Tukoroirangi "Tuku" Morgan (born 7 October 1957) is a New Zealand Māori politician and former broadcaster.

Early life and family
Born in Auckland on 7 October 1957, Morgan affiliates to the Tainui iwi confederation. He was educated at St Stephen's School, Bombay from 1970 to 1971, and Huntly College from 1971 to 1976. He then gained a Diploma of Teaching, and taught English and Māori studies at Huntly College from 1980 to 1982, and Birkdale College (1982). His brother-in-law is Tau Henare.

Broadcasting
Morgan worked as news and current affairs reporter at both Television New Zealand and TV3. He was also head of sport, youth and current affairs programmes at the short-lived Aotearoa Television Network.

Member of Parliament

Morgan was first elected to Parliament in the 1996 election as the New Zealand First MP for Te Tai Hauāuru. New Zealand First captured all five Māori electorates in the 1996 election (including Te Tai Hauāuru) - Morgan and the other four Māori MPs became known as the Tight Five.

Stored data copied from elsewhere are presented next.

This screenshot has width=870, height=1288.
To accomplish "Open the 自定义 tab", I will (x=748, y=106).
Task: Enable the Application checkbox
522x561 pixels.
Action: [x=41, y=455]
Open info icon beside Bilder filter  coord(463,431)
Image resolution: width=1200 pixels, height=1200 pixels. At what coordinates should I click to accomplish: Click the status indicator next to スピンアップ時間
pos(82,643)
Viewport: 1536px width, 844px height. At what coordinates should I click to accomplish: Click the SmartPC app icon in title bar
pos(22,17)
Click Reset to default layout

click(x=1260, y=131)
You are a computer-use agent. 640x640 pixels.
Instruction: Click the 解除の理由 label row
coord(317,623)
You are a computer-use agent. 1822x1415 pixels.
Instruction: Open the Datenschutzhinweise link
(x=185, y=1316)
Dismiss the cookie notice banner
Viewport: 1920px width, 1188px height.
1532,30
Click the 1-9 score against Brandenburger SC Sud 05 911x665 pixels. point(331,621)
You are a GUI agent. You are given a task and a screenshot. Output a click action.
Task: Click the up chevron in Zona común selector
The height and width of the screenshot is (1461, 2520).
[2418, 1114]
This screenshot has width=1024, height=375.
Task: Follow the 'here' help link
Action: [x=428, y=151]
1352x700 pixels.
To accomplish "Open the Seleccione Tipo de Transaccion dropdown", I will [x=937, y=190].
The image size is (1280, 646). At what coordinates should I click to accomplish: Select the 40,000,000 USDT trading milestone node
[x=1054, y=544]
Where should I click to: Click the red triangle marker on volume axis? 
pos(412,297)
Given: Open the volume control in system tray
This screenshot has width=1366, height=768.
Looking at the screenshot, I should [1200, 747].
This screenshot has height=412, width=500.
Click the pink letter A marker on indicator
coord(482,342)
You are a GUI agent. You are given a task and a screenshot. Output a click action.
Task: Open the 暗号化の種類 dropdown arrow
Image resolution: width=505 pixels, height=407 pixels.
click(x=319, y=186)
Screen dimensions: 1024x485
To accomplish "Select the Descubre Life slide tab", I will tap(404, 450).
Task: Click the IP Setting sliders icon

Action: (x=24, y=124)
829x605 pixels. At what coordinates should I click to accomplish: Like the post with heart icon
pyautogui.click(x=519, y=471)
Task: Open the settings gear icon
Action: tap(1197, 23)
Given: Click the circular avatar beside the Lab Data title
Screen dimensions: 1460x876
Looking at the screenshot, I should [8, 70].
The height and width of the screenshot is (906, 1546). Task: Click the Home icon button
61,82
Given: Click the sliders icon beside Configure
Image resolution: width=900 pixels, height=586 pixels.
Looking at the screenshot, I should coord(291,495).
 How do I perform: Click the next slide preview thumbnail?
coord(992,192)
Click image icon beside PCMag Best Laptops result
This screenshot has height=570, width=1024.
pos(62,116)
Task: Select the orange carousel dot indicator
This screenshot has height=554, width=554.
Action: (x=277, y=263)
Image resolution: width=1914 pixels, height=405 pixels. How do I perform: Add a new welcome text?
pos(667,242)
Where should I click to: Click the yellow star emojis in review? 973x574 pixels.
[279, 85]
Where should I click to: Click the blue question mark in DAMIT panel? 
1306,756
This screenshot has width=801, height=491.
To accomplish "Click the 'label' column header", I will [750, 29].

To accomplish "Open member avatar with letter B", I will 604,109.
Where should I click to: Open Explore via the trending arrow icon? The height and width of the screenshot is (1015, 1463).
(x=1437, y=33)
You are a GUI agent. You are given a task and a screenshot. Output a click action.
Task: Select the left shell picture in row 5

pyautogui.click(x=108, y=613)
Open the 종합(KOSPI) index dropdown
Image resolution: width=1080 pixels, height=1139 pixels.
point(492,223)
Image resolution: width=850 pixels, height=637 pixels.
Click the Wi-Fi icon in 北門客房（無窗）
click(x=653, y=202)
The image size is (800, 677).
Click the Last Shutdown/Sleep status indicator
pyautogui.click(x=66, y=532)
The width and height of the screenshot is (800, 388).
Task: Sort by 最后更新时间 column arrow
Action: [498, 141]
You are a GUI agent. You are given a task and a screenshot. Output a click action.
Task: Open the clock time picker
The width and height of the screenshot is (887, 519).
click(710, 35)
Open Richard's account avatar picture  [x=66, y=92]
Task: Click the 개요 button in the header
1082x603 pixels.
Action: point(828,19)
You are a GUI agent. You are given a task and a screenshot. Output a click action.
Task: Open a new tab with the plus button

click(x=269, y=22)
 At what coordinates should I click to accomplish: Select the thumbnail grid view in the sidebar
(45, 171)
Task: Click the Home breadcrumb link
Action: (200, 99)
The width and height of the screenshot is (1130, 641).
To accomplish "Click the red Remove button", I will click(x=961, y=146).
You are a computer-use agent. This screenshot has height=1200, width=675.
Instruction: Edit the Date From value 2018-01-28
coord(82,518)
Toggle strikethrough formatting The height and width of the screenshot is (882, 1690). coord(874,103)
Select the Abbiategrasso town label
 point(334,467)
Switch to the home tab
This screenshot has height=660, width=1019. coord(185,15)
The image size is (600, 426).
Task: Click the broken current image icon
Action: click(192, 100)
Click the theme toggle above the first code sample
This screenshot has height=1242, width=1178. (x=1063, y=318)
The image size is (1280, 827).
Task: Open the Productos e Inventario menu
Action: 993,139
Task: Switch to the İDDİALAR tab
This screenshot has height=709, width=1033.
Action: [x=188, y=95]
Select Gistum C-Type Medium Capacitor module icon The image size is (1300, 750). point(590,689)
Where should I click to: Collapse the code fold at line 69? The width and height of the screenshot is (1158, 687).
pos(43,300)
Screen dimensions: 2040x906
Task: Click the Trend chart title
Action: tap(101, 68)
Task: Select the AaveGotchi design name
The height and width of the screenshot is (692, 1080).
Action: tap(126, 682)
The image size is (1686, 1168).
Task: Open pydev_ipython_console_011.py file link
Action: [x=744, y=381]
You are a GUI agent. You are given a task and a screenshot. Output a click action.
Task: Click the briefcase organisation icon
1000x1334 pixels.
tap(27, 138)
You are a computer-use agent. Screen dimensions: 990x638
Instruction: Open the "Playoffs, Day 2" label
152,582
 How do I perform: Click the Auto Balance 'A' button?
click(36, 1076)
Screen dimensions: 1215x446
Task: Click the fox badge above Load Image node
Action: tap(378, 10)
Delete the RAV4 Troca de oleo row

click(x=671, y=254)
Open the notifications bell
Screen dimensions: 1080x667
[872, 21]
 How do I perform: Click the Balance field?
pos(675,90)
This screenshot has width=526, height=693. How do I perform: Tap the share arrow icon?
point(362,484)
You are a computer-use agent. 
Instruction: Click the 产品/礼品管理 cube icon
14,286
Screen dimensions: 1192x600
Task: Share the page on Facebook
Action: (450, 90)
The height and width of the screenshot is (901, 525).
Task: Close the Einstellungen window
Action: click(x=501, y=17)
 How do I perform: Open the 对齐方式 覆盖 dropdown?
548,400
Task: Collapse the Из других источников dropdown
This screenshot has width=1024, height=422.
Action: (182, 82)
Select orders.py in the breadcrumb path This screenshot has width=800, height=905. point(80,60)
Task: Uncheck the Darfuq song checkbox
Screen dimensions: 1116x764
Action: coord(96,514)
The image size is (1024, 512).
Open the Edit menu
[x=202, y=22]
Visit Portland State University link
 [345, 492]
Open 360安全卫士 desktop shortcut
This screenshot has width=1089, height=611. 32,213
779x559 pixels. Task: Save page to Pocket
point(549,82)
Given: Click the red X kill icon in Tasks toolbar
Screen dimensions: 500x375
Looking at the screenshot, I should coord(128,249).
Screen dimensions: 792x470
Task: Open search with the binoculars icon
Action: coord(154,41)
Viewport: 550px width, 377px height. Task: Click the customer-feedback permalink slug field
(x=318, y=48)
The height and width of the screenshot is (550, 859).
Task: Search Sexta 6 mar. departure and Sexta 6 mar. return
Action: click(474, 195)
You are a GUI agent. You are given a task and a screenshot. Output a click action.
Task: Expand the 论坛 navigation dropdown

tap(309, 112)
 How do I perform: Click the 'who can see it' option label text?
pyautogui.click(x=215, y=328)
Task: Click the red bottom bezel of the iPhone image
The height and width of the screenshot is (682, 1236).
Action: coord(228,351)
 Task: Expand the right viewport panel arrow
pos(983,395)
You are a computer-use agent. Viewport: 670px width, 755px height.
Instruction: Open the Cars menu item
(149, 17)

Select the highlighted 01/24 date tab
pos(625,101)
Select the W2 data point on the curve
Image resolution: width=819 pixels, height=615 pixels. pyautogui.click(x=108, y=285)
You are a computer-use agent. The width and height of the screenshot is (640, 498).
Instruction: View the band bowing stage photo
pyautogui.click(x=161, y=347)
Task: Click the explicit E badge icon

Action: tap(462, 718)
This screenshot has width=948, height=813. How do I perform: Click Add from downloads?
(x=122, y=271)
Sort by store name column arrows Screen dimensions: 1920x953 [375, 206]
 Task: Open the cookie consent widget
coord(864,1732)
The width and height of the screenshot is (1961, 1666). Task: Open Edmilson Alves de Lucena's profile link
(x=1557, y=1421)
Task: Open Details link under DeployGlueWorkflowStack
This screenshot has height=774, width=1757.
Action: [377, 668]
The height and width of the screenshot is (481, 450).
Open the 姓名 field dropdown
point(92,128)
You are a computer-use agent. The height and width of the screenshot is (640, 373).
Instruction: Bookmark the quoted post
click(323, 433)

During his term in Parliament he was involved in a number of controversies. One scandal in 1997 revolved around his spending NZ$4000 of Aotearoa Television funds on clothes including a pair of $89 underpants.

Morgan resigned from New Zealand First on 18 August 1998, becoming an independent MP. He later joined the newly formed Mauri Pacific. In the 1999 election, Morgan was ranked second on Mauri Pacific's party list, and contested the Te Tai Hauāuru seat again, but was not returned to Parliament. He then returned to television and film production.

Life after parliament
He was chair of Te Arataura, the Waikato-Tainui executive board, from 2006 until 2012, except for a period in 2004 when he was removed from office because of a criminal conviction for obstructing police during a protest march in the 1980s. He is a director of Auckland Council Property, a council-controlled organisation of the Auckland Council.

In 2015 he became the Māori Party's co-chair of the Hauraki-Waikato electorate. In July 2016 he was elected as president of the Māori Party.

In December 2017 he announced his resignation and called for the party's co-leaders to follow suit after the Māori Party gained just 1.1 percent of the party vote at the 2017 General election and all seven of its Māori electorate candidates were beaten by Labour.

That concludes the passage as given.